Although disulfiram used as a pharmacological agent in the treatment of alcoholism is reported to act on both peripheral and central nervous systems with several adverse effects, the neurotoxic property of the drug has not been properly elucidated. We observed that the chronic administration of the drug to rats significantly inhibited synaptosomal (Na+,K+)-ATPase and basal Mg(2+)-ATPase activities. Further, the uptake of gamma-aminobutyric acid and L-glutamate which rely on the energy provided by this system was depleted following chronic drug administration. Similar findings were observed when the isolated synaptosomes were treated with the drug in an in vitro system.
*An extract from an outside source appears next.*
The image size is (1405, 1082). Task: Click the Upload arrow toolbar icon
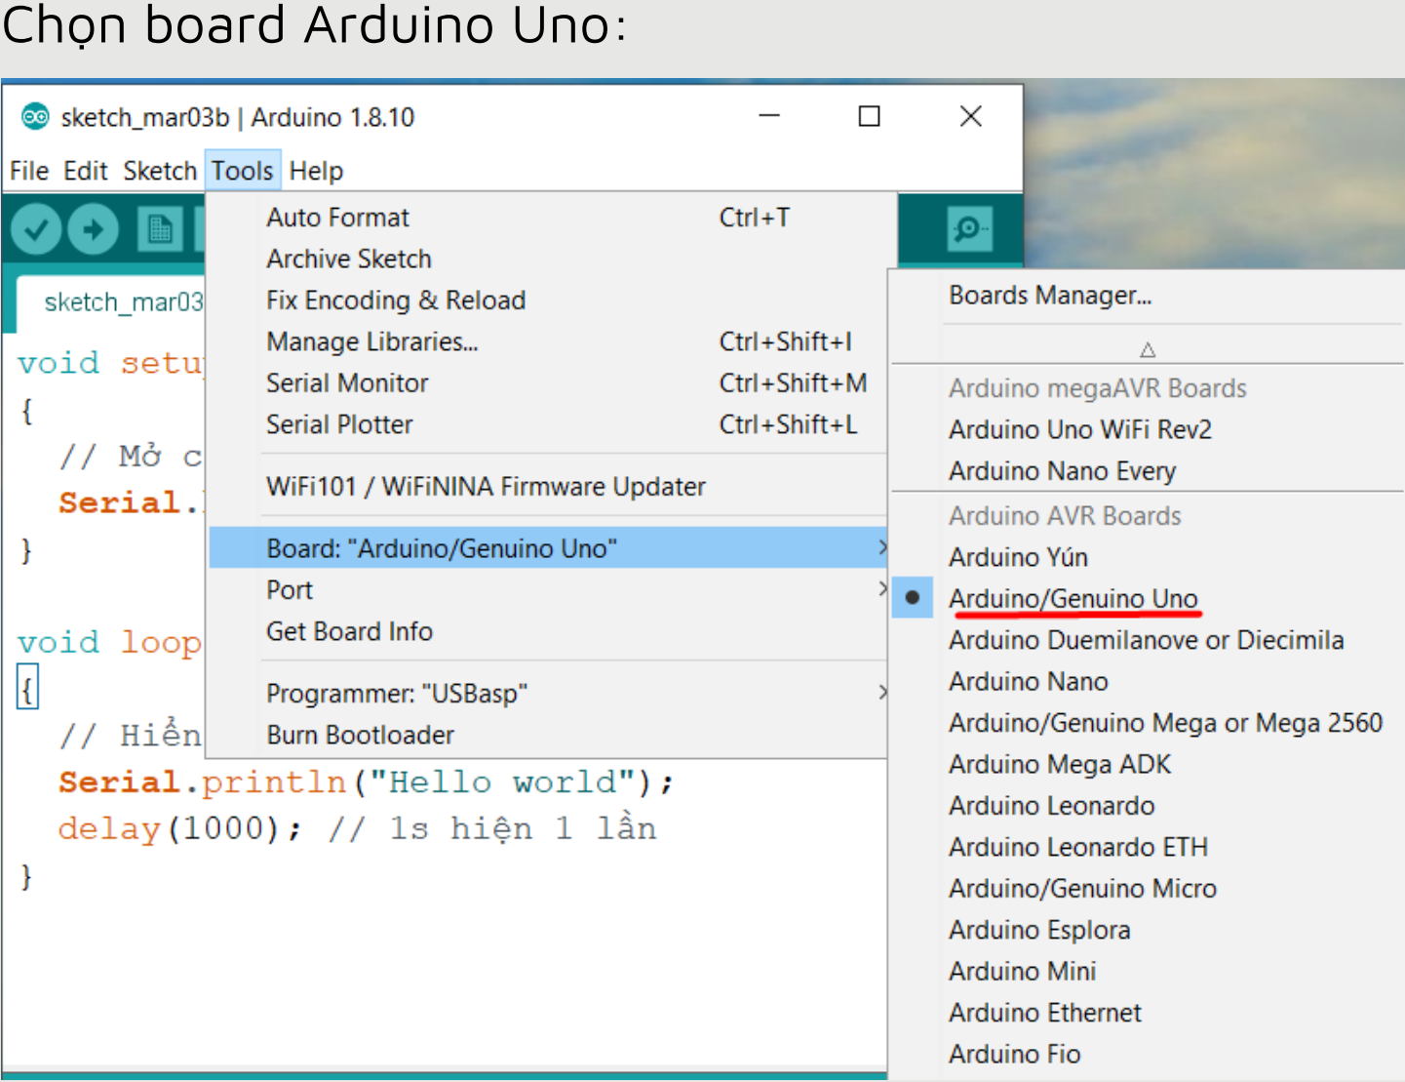tap(94, 230)
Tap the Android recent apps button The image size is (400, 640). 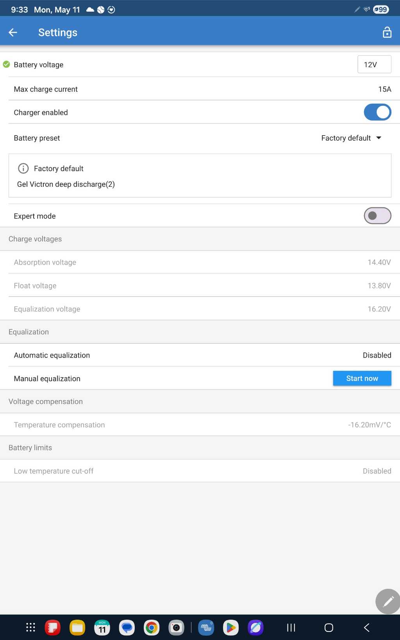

Further, treatment of synaptosomes with ouabain, a known inhibitor of (Na+, K+)-ATPase resulted in significant depletion of 3H-GABA and L-[3H]glutamate uptake into synaptosomes indicating the importance of the enzyme in the uptake mechanism. However, diethyldithiocarbamate, a major metabolite of disulfiram did not elicit any change in either the enzyme activity or the uptake of these neurotransmitters. On the basis of these evidences, we suggest that the chronic disulfiram administration attenuated the neurotransmitter uptake mechanism and resulted in higher extracellular concentration of glutamate that could lead to glutamate-induced neurotoxicity.